Dogs are pure joy and love. These furry creatures have been around since ages and have found their way in the mythological scriptures too. However, quite often we come to realize that these dollops of sunshine have been associated with pain, death and pure evil. Anthropologically speaking, these are either the manifestations of our subconscious or simple tell-tale stories to scare the children into submission. Fear of the unknown, darkness and grotesque have almost always overpowered the natural thought processes and such stories occur as a coping mechanism.
Imagine you are walking down a dark road at night and you see a black and a dirty dog walking by. The eyes are glowing because of the existence of tapetum lucidum (a light-reflecting surface located between the optic nerve and the retina). Since the dog is stray and uncared for, it might be lame or wounded. The dog may be minding his/her own business and walking by. On the surprise encounter, you are scared out of your mind, plus it does not help that the dog is scared too and shows bare teeth to you as its natural coping mechanism. The dog growls to protect itself and you (with the fear in your subconscious) believe it to be an evil being. The dog runs for its life and disappears quickly into the dark woods.

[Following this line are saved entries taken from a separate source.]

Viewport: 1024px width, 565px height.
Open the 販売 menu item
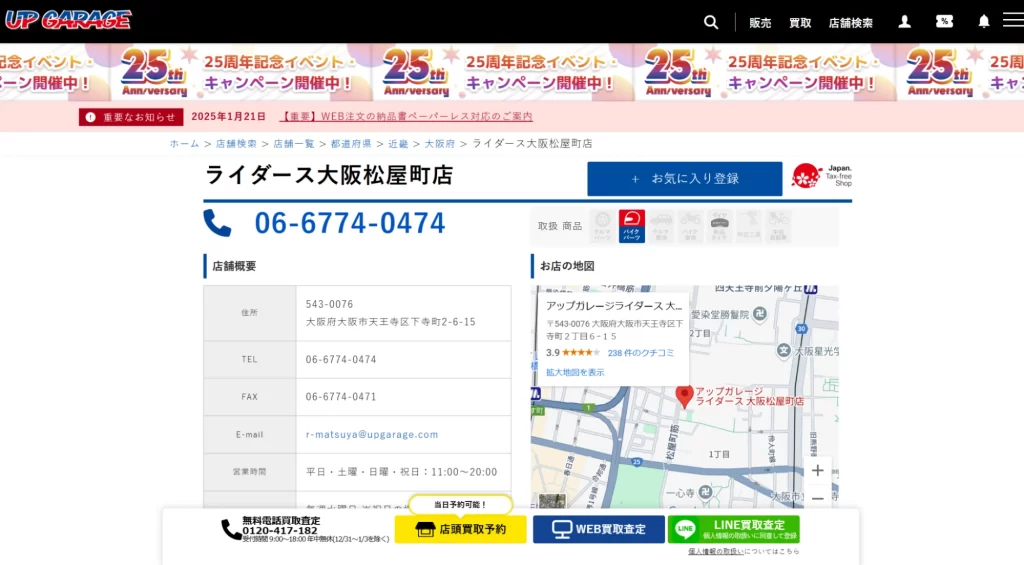point(760,23)
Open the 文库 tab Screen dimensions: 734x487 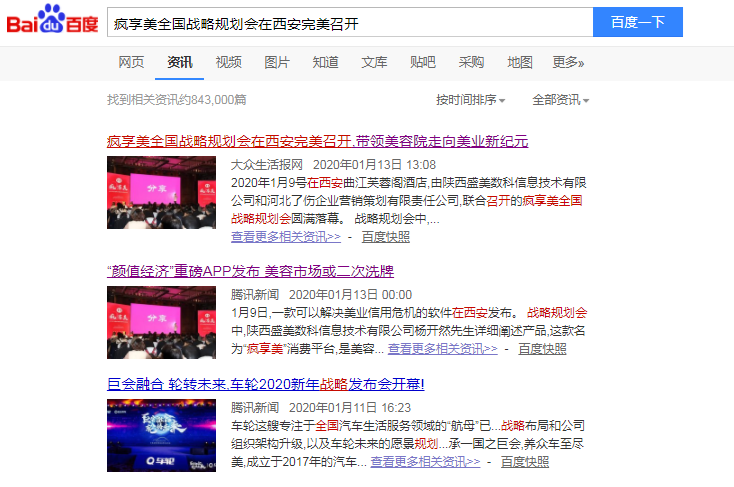[x=374, y=62]
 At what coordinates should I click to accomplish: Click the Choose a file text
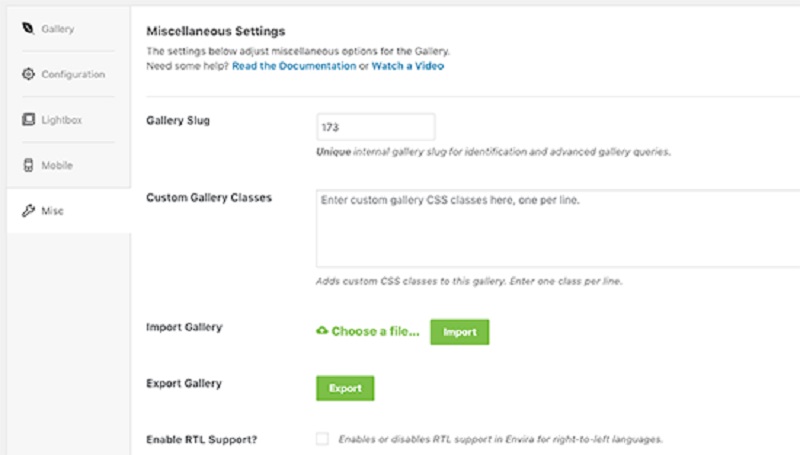[x=375, y=331]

By the time you walk home, your mind has filled in the gaps and an entire story is made now like
“I was walking by the dark woods the other night, and you won’t believe what I saw there. There was a large black dog with green glowing eyes. It had blood all over him and smelled like death. It was growling at me. I said all the prayers I could muster and the evil reincarnate was finally afraid and disappeared into the darkness”.
All this while, the dirty wounded dog was scared out of its wits and ran in the woods to nurse its wounds, which, by the way, smelled bad.
These descriptions seem more like manifestations of the fears of the unknown and inexplicable in nature that have been passed down from generations and now have become mythological scriptures.
Then again, I love dogs and I don’t know psychology, so what do I know… I may be 100% incorrect!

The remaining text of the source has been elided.